[Stored data entries]
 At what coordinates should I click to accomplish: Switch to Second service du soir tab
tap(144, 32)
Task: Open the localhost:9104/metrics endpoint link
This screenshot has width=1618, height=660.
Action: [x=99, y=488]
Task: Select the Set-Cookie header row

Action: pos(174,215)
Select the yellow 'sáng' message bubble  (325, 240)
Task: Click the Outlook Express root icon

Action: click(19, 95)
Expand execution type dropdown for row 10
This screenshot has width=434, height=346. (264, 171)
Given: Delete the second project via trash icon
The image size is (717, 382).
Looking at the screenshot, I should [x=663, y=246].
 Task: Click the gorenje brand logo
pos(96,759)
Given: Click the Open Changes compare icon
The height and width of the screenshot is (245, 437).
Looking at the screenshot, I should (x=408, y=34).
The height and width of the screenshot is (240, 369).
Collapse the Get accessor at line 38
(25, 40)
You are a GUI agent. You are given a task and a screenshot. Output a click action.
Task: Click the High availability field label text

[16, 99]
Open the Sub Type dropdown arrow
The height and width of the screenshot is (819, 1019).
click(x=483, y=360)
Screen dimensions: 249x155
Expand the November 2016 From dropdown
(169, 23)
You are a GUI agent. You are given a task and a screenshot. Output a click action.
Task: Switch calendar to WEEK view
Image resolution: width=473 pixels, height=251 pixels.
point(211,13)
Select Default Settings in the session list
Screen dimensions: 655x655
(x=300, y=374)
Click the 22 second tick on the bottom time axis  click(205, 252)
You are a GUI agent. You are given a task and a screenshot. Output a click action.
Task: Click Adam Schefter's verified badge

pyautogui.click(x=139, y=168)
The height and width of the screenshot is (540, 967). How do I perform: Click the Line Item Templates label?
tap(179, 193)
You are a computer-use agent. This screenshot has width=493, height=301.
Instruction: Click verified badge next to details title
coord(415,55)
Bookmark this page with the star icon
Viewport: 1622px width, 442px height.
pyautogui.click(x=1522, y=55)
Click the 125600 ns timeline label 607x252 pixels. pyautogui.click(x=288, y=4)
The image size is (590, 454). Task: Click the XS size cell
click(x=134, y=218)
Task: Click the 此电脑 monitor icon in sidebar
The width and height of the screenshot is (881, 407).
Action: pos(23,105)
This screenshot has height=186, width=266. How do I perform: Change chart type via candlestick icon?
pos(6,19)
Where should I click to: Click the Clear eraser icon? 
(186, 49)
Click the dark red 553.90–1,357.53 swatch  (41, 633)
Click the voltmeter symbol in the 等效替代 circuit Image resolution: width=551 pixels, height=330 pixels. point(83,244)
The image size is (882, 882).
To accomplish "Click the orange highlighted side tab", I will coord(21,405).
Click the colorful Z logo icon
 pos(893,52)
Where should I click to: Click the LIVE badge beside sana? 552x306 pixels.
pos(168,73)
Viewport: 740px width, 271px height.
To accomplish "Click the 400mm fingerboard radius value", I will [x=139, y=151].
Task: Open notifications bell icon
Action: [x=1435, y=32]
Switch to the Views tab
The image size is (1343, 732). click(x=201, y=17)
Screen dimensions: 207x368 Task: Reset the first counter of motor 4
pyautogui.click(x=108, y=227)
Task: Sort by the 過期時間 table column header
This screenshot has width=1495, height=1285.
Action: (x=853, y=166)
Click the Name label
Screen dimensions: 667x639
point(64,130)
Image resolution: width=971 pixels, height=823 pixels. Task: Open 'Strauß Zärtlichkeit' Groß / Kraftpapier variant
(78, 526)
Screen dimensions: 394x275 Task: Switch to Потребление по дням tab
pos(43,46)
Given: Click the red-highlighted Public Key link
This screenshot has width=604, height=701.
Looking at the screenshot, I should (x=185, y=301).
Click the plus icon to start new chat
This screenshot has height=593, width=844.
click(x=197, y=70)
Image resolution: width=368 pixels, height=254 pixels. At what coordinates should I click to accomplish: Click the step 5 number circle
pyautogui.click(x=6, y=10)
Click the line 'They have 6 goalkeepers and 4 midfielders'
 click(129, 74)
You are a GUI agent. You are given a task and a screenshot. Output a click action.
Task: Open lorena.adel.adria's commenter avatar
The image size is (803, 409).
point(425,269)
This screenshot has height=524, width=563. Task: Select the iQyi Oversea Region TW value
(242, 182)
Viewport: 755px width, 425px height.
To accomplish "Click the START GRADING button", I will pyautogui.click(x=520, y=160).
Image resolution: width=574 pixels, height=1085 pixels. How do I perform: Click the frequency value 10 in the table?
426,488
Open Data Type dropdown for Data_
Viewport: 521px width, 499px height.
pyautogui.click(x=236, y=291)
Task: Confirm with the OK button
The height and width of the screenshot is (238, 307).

**What you should do:**
Copy every line of the data that carries the word "button".

**Result of this task:**
To accomplish "Click the START GRADING button", I will pyautogui.click(x=520, y=160).
Task: Confirm with the OK button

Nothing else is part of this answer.